A BEACON, A CROWN AND A LADY IN A GOWN

ORIGINALLY PUBLISHED IN THE SOMERS RECORD (09-15-16)

     Give me your tired, your poor, your huddled masses yearning to whack me over the head with a selfie stick. That is a poem I wrote when I went to visit the Statue of Liberty on Labor Day weekend. A lifelong New Yorker who has never been to the Statue of Liberty is kind of a loser, and I didn't want that hanging over my head. The ticket to the statue is free, and the ferry ride isn't much. Security is tight, so everything has to go through an X-ray, just like at the airport. I tweaked my wrist playing tennis, so I stuck my hand under the machine and asked the guy if he could see a hairline fracture or anything, but he gave me a look that indicated that he might hairline fracture my face.

     After you've been herded onto the ferry by a trooper with a cattle prod (it might have been a pen, but I am easily menaced), the ride to Bedloe's Island is only about seven minutes, during which you are treated to beautiful views of the downtown skyline.

     Approaching the statue, her pose looks like someone leading a tour group, an observation confirmed by looking around at all the people leading tour groups. But when you draw nearer her beauty is ethereal and hard to define. It's easy to see why people put her on a pedestal. She looks different from every angle. When you finally get around to her front, her expression has a far-away look, like she's still carrying a torch for somebody. A woman like that is hard to get close to, especially since that crown would poke your eye out if you asked her to dance.

     You could mistake the construction for a solid casting, but in reality, the colossus is an array of copper plates bolted to a steel infrastructure designed to exacting specifications by Gustave Eiffel, a guy who knows about towers. The plates are only 3/32nds of an inch thick, the width of two pennies. So if the Statue of Liberty ever comes up, you can throw your two cents into the conversation with that little factoid. Her toga-style garment cleverly avoids any possibility of body-shaming. "Does it seem to you like the Statue of Liberty has packed on a few pounds over Thanksgiving weekend?" Her figure will forever be statuesque.

     She was erected in a direction that was designed to face Europe, as an acknowledgement of France's generous gift, and as a subtle protest to the country's mistreatment of its own people, as perceived by the sculptor, Frédéric Auguste Bartholdi. In geographic reality, the statue pretty much faces Bensonhurst, but I think the symbolism still works.

     The The pedestal was designed and paid for by the U.S. and sits on the remains of Fort Wood, which was built in the shape of an eleven-point star. The surrounding area was beautified by Frederick Law Olmsted, father of the Olmsted Brothers who landscaped Katonah after it was moved to its current location.

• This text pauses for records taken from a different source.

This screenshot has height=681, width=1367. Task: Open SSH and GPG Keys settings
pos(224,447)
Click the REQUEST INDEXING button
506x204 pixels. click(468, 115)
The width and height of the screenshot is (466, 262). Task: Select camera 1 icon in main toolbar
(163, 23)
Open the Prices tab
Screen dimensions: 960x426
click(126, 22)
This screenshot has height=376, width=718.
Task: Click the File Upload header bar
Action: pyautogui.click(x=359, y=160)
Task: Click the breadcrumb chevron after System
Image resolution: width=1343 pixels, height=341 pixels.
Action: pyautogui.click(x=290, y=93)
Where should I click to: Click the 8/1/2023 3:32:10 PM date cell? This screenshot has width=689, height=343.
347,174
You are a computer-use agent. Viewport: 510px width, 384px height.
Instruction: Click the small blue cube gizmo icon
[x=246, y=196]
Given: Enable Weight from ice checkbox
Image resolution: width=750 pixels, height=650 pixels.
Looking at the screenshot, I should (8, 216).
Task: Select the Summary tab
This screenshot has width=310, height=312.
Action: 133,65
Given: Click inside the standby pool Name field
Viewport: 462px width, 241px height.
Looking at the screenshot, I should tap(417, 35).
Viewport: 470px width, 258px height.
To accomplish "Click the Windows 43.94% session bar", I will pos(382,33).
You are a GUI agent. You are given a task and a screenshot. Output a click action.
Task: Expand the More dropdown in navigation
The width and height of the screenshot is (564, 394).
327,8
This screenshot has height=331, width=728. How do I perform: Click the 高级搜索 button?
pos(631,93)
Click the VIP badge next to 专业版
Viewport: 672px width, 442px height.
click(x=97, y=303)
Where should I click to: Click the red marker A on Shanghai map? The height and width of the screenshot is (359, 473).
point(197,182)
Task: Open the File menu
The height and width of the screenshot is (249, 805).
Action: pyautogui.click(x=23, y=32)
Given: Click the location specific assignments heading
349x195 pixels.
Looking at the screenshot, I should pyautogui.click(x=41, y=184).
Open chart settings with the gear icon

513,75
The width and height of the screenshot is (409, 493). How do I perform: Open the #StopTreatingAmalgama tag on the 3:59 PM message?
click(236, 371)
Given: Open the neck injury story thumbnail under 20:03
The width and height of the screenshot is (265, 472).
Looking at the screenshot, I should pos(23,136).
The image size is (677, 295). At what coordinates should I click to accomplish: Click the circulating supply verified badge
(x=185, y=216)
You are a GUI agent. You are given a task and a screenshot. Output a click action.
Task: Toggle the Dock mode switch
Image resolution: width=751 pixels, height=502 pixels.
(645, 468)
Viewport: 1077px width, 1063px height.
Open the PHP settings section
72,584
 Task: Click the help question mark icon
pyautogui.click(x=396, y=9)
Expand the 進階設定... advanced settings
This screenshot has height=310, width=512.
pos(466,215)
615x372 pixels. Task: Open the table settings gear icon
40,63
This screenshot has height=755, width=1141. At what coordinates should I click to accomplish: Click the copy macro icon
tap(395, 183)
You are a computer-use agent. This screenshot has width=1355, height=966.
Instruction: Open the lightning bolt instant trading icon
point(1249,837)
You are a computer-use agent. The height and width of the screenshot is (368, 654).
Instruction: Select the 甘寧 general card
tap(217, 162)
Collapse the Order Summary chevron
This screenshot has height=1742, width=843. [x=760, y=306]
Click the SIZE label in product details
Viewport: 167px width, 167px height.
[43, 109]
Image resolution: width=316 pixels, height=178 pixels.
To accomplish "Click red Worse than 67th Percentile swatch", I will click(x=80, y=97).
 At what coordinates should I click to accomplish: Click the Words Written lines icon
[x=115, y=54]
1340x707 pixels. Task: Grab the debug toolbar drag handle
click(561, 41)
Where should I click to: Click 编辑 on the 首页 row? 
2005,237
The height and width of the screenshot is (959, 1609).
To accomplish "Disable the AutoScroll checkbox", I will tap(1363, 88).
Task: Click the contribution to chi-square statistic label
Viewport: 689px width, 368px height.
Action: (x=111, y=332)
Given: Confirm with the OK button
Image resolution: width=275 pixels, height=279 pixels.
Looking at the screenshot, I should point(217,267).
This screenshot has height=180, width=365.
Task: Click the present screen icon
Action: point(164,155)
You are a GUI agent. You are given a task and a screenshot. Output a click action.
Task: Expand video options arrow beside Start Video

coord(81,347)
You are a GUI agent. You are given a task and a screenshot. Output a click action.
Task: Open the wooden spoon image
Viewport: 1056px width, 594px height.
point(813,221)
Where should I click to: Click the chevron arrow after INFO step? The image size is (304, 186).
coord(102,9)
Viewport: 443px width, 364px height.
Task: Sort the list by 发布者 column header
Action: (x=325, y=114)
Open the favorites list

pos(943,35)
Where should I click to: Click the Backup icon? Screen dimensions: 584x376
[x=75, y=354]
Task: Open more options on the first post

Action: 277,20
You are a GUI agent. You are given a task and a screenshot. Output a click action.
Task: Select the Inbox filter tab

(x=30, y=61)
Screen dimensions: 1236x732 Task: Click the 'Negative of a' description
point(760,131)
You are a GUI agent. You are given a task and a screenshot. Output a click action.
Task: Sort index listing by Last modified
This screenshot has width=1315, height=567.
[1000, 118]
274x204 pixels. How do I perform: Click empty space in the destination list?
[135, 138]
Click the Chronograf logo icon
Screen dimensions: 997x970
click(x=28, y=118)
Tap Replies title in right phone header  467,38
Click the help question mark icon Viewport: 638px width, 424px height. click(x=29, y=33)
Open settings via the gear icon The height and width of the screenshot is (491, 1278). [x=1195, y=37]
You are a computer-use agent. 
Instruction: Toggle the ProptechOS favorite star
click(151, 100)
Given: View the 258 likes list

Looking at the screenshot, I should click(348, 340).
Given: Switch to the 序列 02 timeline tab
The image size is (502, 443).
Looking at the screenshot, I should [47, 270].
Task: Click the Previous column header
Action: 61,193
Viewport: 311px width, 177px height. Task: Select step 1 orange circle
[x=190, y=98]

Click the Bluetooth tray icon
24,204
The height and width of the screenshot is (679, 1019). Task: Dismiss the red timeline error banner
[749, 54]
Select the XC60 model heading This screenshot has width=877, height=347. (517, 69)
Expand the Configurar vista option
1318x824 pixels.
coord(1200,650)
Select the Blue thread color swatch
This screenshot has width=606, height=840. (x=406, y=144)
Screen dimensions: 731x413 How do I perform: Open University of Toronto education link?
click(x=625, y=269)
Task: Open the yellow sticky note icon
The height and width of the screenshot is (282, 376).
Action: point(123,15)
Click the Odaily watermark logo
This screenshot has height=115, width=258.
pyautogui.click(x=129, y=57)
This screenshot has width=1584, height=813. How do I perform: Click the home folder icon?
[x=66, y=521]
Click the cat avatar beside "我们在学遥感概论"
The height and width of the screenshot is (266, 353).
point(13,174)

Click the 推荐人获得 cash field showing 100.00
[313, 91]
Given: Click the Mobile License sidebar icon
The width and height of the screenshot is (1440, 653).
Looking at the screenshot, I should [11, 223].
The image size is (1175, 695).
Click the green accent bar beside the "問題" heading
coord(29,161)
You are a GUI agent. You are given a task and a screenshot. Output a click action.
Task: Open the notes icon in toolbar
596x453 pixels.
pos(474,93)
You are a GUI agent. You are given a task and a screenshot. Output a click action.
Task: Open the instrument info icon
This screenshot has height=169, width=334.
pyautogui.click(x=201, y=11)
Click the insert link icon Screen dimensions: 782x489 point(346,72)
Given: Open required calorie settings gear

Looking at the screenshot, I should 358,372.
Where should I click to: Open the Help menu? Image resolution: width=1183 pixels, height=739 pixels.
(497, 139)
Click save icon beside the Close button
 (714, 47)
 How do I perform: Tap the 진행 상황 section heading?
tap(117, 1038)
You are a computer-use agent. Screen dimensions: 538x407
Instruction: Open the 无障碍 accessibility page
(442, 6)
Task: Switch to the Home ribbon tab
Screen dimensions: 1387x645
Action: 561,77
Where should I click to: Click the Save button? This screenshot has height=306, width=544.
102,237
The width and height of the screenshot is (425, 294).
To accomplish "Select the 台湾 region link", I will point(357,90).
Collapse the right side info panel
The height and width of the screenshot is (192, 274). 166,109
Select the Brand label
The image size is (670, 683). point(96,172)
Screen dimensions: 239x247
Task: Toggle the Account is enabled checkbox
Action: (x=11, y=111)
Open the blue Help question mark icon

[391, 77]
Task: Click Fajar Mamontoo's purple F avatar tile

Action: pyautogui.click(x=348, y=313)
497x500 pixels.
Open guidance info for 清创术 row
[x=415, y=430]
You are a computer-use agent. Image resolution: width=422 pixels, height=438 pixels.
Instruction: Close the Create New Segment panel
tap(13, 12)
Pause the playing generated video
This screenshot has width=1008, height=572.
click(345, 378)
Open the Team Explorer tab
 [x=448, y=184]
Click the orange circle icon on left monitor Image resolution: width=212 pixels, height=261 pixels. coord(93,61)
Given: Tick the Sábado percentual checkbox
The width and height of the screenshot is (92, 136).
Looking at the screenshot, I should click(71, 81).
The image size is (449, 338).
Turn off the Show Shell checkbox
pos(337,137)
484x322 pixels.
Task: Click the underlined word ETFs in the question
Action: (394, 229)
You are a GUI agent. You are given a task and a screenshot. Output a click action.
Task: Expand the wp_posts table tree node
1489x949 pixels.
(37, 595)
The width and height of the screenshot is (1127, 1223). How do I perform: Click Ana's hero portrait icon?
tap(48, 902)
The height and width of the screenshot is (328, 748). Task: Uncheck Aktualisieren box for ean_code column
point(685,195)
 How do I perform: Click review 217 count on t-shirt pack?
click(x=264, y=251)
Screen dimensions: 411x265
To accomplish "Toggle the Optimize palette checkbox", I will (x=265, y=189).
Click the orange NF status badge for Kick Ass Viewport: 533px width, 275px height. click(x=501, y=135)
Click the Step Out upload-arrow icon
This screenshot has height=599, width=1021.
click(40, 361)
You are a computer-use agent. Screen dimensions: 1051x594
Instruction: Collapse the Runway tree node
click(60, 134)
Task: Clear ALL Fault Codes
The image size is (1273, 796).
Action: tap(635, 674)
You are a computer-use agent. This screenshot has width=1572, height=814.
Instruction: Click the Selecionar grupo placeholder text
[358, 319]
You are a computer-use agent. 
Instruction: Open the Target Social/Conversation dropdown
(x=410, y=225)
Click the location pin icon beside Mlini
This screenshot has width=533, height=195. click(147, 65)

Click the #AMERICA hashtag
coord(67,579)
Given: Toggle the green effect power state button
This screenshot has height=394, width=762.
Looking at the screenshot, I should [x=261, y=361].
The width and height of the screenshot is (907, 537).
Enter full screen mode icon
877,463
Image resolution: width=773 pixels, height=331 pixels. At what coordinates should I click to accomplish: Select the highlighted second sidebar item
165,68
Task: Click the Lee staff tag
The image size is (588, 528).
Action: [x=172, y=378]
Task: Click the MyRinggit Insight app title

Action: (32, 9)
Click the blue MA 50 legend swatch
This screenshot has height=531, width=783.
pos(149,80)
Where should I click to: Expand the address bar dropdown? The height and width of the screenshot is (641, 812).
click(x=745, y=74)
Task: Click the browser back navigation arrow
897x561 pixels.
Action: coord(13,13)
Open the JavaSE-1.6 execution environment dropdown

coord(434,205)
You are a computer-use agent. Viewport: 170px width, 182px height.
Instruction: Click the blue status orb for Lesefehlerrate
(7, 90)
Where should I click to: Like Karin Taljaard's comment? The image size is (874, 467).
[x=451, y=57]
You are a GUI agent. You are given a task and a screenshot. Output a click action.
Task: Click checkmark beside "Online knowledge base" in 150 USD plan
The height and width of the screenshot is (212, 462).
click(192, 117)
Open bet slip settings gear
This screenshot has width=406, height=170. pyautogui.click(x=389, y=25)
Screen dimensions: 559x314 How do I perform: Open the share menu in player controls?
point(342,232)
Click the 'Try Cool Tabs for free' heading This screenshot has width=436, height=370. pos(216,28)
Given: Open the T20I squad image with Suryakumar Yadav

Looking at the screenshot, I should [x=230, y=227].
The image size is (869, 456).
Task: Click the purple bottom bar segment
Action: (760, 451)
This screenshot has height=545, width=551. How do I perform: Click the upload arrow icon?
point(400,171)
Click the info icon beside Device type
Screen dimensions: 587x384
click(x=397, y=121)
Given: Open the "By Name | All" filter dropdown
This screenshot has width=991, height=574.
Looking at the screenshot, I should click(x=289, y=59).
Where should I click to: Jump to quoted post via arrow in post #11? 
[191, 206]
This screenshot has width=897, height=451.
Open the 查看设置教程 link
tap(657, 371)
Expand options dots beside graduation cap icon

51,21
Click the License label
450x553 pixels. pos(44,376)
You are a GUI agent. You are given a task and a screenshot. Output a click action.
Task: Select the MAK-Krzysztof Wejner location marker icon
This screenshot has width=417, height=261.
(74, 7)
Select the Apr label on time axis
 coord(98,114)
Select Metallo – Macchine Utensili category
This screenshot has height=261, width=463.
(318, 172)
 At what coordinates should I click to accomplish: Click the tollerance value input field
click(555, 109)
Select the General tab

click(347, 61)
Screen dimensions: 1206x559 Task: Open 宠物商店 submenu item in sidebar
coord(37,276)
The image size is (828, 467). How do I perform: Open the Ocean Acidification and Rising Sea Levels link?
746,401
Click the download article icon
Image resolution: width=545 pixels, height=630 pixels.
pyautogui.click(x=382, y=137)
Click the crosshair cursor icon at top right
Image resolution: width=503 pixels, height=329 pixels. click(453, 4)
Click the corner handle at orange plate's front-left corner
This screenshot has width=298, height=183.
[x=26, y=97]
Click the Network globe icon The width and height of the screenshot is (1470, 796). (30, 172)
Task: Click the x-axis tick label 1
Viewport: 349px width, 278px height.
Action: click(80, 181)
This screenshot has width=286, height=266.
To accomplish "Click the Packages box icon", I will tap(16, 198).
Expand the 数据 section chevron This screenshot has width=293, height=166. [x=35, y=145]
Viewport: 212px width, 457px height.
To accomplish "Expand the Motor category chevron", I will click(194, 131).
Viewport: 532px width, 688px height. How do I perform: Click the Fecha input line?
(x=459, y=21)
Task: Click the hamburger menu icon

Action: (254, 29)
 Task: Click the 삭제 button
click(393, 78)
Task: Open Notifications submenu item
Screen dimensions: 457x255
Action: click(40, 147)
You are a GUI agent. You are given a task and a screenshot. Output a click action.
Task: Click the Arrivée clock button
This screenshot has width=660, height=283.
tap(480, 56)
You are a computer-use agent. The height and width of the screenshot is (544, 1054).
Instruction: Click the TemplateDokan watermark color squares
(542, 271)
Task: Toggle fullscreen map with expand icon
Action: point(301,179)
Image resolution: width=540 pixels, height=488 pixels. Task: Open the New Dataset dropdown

     Once I had stopped gazing up at the statue, I started looking around at the other people who were there. It was nothing like the somber reverence you see at museums, but more like a playground. People were there with their grandparents, children running around, lovers barely noticed that there was a big green statue there. There were people there from countries I couldn't spell, wearing clothes that looked really uncomfortable, people of every color in the human spectrum. It was truly a melting pot, and since it was about 89 degrees, some of them had already melted.

     This is maybe the one place they all felt welcome at the same time, and there wasn't one thing anybody was going to say about it. Anyone with the urge to comment had only to look up at that ten-foot scowl to think better of it. After all, she is an immigrant, too.